Having achieved cult or midnight movie status, at screenings a strange breed of person will go along regularly, throw plastic spoons and scream responses at the screen. This was how I saw it, and would kind of recommend doing it that way, just as an experience. It is not like the movie is going to be detracted from, or that it would compel being taken seriously on its own terms, and a lot of the fun in my experience was in the stuff being yelled at the film rather than the film.
The Room is written, directed by, and stars Tommy Wiseau. While it is thus a deeply personal work, throughout The Room is comically inept, bizarrely naïve and completely un-self-aware. It is consistently dreadful, lacking in any rudiments of good acting or dialogue, any sense of how a narrative or scene might work, and, often, any sense of how reality might work. It is genuinely baffling that anyone could make something this goofy without the awareness of how completely it was failing, yet there is no question that it is a genuine effort, and therein lies its charm.
(From here we enter SPOILER terrain.)
The essence of the story is Johnny, played by Wiseau, is a genuinely good and lovely guy. He is great to his girlfriend, his friends, and has even adopted a weird kid whose way he is paying through school and life. He is an innocent without sin. In the lead up to what would be their wedding, his somewhat erratic girlfriend begins an affair with his best friend, and chooses to leave him for the best friend. Their intimate betrayal drives Johnny to kill himself – a weirdly shocking moment in the hilarity of the meta-viewing. I really didn’t expect it, especially not after laughing so much.
What gets me is this: Wiseau, however ineptly, is expressing a genuine pain. An authentic anguished cry of a good guy being tormented by the world and driven to death. It is not a good piece of art in the sense of craft, but it does communicate this in its own way. And it feels deeply incongruous to celebrate a story such as this in this fashion, in much the same way it is considered rude to laugh at a mentally handicapped person.
I find I am left disliking the way people seem to get into shitting on it. Partly this mocking and dissecting is just what is done nowadays. We must have an opinion on media. This is almost the main pastime of the privileged first world. (I realise that is what I am doing now.) And boy can one unleash an opinion on this turkey – perhaps no movie, scene by scene, provides as many opportunities for comment.
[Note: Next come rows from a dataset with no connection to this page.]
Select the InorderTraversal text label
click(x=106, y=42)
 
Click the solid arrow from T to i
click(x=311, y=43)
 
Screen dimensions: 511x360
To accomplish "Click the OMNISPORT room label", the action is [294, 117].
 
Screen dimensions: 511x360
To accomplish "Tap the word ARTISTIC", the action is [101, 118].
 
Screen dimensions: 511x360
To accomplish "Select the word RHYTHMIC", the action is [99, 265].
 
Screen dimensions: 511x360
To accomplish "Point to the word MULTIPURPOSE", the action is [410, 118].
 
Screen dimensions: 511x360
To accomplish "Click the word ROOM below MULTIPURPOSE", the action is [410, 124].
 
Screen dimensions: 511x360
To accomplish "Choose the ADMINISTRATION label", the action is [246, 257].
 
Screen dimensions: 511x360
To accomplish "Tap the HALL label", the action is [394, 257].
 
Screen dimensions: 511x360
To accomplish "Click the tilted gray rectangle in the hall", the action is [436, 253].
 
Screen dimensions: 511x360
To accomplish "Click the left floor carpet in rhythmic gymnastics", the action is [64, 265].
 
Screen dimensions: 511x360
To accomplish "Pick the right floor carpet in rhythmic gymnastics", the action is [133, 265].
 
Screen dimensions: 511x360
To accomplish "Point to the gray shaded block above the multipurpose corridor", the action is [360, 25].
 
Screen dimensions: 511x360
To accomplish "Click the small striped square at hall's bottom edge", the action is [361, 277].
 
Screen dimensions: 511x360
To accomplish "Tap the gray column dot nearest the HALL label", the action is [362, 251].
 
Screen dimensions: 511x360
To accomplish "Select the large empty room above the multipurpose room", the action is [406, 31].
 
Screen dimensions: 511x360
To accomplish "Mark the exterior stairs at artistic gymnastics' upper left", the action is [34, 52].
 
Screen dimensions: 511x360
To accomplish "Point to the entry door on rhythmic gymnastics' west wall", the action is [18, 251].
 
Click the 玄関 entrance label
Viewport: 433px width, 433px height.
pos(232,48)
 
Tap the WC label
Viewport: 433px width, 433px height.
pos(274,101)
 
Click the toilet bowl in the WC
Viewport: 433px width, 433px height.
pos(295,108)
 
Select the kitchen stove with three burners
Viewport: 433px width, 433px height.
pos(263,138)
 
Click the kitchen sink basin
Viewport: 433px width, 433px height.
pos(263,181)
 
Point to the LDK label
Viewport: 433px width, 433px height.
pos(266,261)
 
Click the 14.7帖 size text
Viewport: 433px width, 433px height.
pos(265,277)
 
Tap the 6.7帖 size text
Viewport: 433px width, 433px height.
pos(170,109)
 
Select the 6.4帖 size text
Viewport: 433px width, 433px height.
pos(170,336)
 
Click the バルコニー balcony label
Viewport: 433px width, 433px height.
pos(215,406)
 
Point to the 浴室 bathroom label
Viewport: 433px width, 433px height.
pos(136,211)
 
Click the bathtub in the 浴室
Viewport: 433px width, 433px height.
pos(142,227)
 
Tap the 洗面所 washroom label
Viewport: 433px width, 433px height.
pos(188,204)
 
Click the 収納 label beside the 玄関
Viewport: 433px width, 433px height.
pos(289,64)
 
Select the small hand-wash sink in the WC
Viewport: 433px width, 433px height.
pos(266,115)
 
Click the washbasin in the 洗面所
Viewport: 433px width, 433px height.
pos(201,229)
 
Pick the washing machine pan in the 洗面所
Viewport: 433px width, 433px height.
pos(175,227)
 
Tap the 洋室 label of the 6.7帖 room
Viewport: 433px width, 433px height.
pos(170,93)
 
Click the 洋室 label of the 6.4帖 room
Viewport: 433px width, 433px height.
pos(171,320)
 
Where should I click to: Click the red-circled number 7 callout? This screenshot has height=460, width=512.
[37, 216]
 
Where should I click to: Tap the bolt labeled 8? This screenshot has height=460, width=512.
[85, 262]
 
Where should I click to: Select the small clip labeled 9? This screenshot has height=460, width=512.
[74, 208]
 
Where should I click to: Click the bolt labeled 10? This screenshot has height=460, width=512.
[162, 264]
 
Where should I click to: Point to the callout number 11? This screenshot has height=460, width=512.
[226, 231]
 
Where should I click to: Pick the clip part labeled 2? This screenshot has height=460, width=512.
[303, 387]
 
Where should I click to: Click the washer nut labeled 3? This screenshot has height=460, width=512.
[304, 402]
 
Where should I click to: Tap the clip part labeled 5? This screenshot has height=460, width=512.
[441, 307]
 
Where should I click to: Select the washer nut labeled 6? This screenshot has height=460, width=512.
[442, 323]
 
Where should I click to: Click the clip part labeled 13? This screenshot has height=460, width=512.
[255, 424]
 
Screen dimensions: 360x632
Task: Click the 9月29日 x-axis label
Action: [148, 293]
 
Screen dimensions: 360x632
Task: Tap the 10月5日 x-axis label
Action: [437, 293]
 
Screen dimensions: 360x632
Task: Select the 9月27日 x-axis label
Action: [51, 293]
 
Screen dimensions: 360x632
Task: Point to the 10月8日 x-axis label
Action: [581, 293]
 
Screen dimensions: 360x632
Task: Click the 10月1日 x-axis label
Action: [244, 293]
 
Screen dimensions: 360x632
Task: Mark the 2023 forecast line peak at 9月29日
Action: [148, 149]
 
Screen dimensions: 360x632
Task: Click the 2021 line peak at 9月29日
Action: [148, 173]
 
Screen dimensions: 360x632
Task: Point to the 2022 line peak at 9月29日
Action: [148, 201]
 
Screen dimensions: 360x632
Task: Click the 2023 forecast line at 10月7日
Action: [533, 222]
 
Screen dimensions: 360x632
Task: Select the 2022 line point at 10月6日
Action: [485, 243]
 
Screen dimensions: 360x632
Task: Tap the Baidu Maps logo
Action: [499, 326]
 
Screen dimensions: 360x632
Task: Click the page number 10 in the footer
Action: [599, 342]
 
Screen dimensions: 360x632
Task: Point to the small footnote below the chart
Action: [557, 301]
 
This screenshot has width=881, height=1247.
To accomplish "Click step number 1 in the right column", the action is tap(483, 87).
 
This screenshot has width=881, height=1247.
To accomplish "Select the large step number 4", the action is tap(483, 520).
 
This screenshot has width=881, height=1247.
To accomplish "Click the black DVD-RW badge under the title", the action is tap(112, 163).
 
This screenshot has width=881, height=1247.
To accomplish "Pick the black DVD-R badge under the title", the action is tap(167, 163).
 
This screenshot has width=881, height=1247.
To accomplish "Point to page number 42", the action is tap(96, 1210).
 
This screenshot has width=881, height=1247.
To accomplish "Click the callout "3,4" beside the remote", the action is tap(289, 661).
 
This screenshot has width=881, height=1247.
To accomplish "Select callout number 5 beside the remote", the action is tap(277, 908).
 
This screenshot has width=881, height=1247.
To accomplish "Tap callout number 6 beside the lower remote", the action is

What I question is the motive.
My sense is the audience is mocking it, kind of affectionately, but without respect. Sure, everyone who has grown up watching movies could probably make a technically better movie, but could we make one as genuine, as naked, as unselfconscious? In the era of a Hollywood without a soul but for the dollar, blandly agreeing everything is “awesome”, that genuine artistic expression – however failed – is increasingly rare.
While he failed in almost every way (though hey, he did make the movie, and it is now certainly a financial success), Wiseau made a movie that meant something to him, that (presumably) corresponds to his vision, and communicates something heartfelt.
Film is a very compromised media, and within it I am attracted to uncompromised works. (I also seem to be moved to write deep reviews of bad movies (Sucker Punch, Transformers 2), maybe because interesting failures teach us more.)
That said, I currently do not feel any urge to watch The Room ever again. It is so bad it hurts.
Part of my reading of The Room is informed by watching Eraserhead on the big screen soon afterwards, quite a stunning experience. Eraserhead is deeply extraordinary, a highly effective psychological horror movie of often unbearable intensities. This is the very other end of the spectrum from The Room – Eraserhead is David Lynch’s expression of emotional anguish, armed with all the technical mastery and artistic vision Wiseau lacks.